Ubiquitination is a post-translational modification with wide ranging effects on protein stability, localisation and interactions. E3 ubiquitin ligases control the final step in the substrate ubiquitination cascade and are therefore critical enzymes in many signalling pathways. One such E3 ligase, RNF14 is a member of the RING-Between-RING (RBR) family of E3s.
RNF14 has emerged as a critical regulator in a novel ribosomal quality control (RQC) pathway. RQC is a crucial cellular mechanism responsible for identifying and resolving faults in protein translation, ensuring high fidelity protein synthesis is preserved. Under specific conditions, ribosomes can stall and collide with others, providing unique molecular cues that a cell must resolve. Here, RNF14 is recruited to stalled ribosomes and ubiquitinates key components including trapped translation factors, leading to their proteasomal degradation. Although RNF14s distinct ubiquitin chain-type signature is known, the architecture of these chains and how they lead to translation factor degradation remains unknown.
During my PhD, I’ve used a combination of in vitro and cell-based assays, and mass spectrometry to show that upon inducing ribosomal stalling by specific drugs, RNF14 generates unconventional, branched ubiquitin chains in vitro and on an endogenous translation factor in cells.
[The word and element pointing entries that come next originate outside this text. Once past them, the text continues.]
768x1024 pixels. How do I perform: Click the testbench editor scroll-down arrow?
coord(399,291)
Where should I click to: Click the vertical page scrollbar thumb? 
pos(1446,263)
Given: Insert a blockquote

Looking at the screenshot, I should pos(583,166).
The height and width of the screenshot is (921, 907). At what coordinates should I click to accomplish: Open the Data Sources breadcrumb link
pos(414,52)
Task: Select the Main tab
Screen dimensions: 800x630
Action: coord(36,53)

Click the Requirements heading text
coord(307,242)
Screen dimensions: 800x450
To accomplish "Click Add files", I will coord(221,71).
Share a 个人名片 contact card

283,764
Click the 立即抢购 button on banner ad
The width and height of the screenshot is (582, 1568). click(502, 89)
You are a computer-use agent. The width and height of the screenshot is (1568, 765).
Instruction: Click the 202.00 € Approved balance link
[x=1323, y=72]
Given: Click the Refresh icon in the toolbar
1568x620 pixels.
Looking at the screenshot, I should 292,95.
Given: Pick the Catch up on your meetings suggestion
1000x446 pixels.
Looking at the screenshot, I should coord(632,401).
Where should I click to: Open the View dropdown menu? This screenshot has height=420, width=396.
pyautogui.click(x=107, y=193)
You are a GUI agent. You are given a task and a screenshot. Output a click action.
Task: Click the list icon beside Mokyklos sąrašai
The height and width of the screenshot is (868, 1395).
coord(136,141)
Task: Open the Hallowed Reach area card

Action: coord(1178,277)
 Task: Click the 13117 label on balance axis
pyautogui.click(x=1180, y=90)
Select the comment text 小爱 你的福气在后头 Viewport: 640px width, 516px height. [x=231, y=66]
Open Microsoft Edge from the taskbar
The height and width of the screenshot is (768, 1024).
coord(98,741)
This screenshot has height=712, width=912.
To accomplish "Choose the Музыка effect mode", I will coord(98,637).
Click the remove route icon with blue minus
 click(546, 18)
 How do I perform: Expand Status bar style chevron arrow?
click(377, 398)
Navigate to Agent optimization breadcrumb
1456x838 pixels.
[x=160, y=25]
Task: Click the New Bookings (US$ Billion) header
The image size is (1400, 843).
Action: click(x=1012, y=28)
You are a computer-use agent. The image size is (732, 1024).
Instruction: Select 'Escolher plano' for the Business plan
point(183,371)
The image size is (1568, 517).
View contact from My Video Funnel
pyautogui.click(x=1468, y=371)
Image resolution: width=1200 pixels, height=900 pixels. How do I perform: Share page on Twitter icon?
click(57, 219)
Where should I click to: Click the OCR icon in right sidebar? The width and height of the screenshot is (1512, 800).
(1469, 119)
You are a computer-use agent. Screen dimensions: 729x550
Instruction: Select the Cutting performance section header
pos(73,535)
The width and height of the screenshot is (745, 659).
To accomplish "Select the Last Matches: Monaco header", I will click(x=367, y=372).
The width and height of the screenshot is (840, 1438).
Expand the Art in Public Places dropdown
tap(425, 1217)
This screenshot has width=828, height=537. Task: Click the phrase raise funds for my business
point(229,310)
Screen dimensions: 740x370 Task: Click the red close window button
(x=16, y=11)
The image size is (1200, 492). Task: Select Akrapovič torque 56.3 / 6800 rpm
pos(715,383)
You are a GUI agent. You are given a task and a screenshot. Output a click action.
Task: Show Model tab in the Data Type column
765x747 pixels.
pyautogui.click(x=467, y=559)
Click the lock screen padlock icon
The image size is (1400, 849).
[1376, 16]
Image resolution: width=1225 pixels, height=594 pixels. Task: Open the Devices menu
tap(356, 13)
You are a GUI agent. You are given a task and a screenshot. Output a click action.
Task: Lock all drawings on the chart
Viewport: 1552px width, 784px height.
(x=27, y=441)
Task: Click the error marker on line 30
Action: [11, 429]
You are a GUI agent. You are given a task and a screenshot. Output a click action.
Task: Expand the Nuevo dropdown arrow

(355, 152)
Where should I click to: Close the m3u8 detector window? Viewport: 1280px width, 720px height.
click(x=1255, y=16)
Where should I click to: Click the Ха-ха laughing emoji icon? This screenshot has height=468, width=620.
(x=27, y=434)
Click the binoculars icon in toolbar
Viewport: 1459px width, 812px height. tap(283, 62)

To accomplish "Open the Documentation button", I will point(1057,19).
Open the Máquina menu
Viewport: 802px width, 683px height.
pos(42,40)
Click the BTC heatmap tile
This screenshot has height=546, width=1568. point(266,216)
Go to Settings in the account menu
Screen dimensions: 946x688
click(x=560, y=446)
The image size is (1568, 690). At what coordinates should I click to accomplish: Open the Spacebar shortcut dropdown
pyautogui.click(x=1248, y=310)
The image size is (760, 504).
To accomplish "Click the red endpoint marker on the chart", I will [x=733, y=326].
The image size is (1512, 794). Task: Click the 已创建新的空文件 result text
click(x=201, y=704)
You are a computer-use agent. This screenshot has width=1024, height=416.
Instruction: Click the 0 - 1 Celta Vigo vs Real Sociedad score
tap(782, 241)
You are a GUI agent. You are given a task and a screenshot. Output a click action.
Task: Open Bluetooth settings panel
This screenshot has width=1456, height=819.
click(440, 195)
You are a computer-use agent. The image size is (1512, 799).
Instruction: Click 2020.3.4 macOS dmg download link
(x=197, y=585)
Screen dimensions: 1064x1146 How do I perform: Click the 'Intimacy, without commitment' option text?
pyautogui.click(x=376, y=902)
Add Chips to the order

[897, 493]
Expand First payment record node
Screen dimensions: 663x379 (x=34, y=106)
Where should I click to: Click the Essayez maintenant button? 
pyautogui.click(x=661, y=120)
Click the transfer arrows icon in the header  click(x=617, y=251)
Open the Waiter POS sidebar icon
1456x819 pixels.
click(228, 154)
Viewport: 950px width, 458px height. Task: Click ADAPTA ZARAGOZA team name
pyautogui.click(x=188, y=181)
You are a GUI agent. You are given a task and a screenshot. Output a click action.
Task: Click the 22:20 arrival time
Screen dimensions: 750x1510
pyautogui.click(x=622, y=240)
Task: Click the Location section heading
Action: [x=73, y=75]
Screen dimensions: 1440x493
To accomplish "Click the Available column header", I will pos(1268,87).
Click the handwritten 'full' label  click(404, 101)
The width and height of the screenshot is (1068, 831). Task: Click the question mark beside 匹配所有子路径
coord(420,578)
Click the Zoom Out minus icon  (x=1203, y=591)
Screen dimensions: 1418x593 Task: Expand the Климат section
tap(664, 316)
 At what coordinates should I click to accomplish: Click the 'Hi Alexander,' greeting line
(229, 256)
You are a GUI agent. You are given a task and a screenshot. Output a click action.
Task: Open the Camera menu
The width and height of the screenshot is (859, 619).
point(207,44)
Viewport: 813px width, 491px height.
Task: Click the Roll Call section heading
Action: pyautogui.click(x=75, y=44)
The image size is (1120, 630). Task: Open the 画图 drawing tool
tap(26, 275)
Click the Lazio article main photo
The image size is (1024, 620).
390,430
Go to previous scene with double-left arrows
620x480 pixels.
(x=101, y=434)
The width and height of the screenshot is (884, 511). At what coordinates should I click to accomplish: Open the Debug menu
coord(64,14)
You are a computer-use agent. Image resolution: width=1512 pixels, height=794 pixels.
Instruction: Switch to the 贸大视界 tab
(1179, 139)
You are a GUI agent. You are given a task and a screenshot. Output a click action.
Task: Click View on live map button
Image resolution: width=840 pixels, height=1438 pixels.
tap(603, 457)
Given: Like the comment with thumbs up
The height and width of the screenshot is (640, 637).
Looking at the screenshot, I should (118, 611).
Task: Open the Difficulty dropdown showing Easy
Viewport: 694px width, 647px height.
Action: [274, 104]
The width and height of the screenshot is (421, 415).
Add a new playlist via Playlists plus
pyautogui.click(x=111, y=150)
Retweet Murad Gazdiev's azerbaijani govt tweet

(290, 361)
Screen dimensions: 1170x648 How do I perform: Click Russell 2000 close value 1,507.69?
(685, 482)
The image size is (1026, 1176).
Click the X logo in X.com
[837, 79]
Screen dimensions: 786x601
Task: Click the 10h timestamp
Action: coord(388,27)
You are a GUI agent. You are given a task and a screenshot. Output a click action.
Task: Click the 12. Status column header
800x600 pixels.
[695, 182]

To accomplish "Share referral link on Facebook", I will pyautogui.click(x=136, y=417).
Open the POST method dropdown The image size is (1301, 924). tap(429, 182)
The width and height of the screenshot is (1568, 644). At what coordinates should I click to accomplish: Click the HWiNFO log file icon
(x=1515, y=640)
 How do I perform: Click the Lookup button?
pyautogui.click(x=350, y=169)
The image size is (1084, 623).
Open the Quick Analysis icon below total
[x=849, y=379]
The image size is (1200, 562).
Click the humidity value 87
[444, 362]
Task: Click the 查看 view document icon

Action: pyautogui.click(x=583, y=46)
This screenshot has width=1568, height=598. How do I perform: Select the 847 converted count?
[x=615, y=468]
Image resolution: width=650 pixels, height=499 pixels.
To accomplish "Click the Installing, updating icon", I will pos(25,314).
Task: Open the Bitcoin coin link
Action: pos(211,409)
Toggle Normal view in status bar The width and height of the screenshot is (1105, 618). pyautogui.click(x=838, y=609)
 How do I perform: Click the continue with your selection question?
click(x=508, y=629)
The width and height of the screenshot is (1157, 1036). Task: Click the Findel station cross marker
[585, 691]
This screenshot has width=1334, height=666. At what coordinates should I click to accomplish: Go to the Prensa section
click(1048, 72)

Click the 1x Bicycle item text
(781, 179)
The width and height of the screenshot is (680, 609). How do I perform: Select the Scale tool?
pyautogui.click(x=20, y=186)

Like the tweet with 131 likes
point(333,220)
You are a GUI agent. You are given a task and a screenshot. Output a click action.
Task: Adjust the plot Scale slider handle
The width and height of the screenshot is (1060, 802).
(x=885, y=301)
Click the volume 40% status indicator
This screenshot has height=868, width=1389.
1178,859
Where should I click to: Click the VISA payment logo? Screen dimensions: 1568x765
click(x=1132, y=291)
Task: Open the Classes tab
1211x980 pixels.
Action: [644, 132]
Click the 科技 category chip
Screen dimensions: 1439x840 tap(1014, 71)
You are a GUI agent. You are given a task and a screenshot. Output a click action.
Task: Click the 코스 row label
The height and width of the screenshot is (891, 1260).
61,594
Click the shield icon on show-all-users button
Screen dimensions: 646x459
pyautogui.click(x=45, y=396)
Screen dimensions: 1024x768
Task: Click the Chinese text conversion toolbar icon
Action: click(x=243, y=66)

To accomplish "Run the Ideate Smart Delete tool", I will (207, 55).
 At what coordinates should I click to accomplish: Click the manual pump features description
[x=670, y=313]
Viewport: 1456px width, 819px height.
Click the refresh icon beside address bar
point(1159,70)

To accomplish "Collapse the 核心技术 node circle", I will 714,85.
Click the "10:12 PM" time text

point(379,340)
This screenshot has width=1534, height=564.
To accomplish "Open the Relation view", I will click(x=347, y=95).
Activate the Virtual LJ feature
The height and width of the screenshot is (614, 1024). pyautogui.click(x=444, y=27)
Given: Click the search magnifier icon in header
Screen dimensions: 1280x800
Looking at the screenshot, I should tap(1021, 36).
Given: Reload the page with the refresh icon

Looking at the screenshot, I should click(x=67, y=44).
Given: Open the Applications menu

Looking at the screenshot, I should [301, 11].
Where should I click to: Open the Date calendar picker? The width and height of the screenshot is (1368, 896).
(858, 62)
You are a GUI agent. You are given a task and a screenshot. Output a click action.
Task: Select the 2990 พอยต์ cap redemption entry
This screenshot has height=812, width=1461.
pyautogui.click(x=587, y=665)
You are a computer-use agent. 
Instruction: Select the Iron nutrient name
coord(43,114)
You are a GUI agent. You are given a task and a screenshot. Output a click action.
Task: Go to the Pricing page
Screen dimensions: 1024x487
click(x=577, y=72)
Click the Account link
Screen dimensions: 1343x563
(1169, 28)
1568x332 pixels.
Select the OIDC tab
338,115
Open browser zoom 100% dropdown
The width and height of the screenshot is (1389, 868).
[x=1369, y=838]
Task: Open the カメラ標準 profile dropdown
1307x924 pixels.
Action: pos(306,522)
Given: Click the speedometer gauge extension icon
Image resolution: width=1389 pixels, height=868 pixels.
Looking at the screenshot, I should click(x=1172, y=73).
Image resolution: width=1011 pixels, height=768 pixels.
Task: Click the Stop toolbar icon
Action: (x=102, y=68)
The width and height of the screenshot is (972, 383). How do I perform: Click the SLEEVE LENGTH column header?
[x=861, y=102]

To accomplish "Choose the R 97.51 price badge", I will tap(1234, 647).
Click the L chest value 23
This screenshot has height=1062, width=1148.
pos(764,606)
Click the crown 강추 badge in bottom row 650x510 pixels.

To further understand the mechanism of branched chain assembly, I solved a crystal structure of the RNF14 catalytic domain caught in the act of forming a branched ubiquitin chain product. This is the first structure demonstrating how one individual E3 ubiquitin ligase can form branched ubiquitin chains. Overall, this work provides a system and the tools to expand our understanding of ubiquitin branching and why this unique modification is important in RQC and protein degradation.